Ground vehicles are being intelligent day by day. But in today’s market the price of an autonomous, which is still in its experimental phase, or a semi-autonomous intelligent vehicular system is too high. Apart from the usage of expensive sensors, previously proposed vehicular networking systems for intelligent vehicles need network provider and communication towers like cellular communication networks which is both time consuming and costly to implement. Moreover, the mechatronics part, which controls the vehicle is very much different from a traditional intra-vehicular mechanism making it very difficult to convert a regular vehicle, e.g. a car, into an intelligent one. Due to these facts, these overpriced systems are not suitable for the underdeveloped countries where, these are somewhat more needed. In this paper, I have developed a very cheap intelligent system for providing guidance to the driver while driving. This module will not be connected to the hardware directly, which made it an easy-to-install “helper module” for any kind of ground vehicles. However, this module will reduce the accident rate by collecting and analyzing surrounding data, communicating with nearby vehicles (peer to peer) while overtaking and providing continuous guidelines for safe driving. Unlike other systems this could easily be deployed in the underdeveloped countries because of its ultra-low cost.

Еще

Driving assistant, Installable module, intelligent vehicle, Low-cost

Короткий адрес: https://sciup.org/15010739

IDR: 15010739

Текст научной статьи A Low-cost, Installable Intelligent Helper Module for Automobiles

Published Online July 2015 in MECS DOI: 10.5815/ijisa.2015.08.04

Intelligent car is quite an old concept. Perhaps it is the future of our transportation system. Renowned and expensive car companies are bringing new models into market having intelligent features. These automobiles are capable of reducing road accidents drastically by using sensors, communication with other vehicles and even taking direct control of the vehicle. Recently google brought out their fully autonomous car, though the research is going on. Other companies like Mercedes-Benz have announced to bring self-driving cars into market very shortly. But all of these technologies are very expensive and electronics control over the driving mechanism makes it difficult to turn a regular vehicle into an intelligent one, making them inappropriate for the poor underdeveloped countries where road accidents are very common due to drivers’ ignorance, carelessness and lack of proper training.

The main reason of this price is the highly expensive distance measuring sensors used in smart cars. Automobile RADAR and LIDAR are the most used sensor technologies in this field. Both of them are very precise, fast, multifunctional, long ranged and comes with a heavy price tag. A cheap and simple alternative to these are sonar sensors. But the problem arises when we look at their speed, functionality and most importantly the range. Unlike RADAR and LIDAR, sonar sensors are very slow, short ranged and have single functionality when used in the air. Very recently- in the middle of 2014, a new sensor, named LIDAR-Lite [1] has been developed, which uses the same technique- time of flight (ToF) of light to determine the distance as LIDARs, but costs about a tenth of the cheapest LIDARs. This LIDAR-Lite can be a great option for cheap smart automobiles. The only problem so far is that it is only one-dimensional, where the regular LIDARs are two dimensional. This limitation can be overcome by using a LIDAR-Lite on a moving servo mechanism, like servo motor.

Fig. 1. LIDAR-Lite

Fig. 2. LIDAR-Lite on servo

In the beginning of this thesis, I made a survey among some drivers and automobile owners. From their opinion and some research, I came to know some facts. Like-

  •    For general purposes, knowing the shortest available distance in each direction is enough for an intelligent driver assistant for collision avoiding. Identifying the objects or vehicles individually is only important for fully self-driven systems.

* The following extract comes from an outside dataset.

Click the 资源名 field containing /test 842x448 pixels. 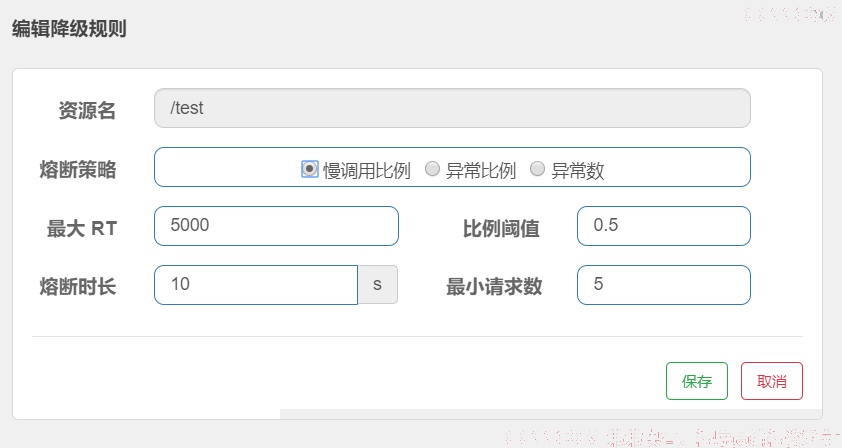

  •    Knowing the relative speed is important for prediction and determining the safe speed.

  •    In sideways, the required detectable range is very small. 10 feet is enough.

  •    In urban area, the required range of the rangefinder is pretty small. Range of 25-30 feet can do in most cases. Sometimes, longer range is required. But more than 50 feet is almost never needed.

  •    Speed of sound in air is 1233 km/h at 20° Celsius. So, in reflective sonars, the effective speed for distance measurement is 616.5 km/h, which is very much higher than the possible highest speed of any automobile. So, using sonar is feasible enough for this kind of system.

  •    Change in the speed of sound due to the temperature fluctuation within our detection range is ignorable.

Considering these facts, I have designed the system. As sideways do not need more than 10 feet, I have used sonar sensors in those directions as rangefinder. For the front and backside, I have decided to use LIDAR-Lite mounted on a servo motor to get a 2D view of those directions. But, again, for urban areas, LIDAR-Lite is not necessary as long ranged sonars of around 30 feet is enough. This is my second model- in total eight sonar sensors- two in each direction. There will be two displays for showing the data. One will continuously show the free spaces and the relative speed of the nearest objects from the vehicle in each direction, while the other will display the notifications, suggestions and other information, like overtaking request.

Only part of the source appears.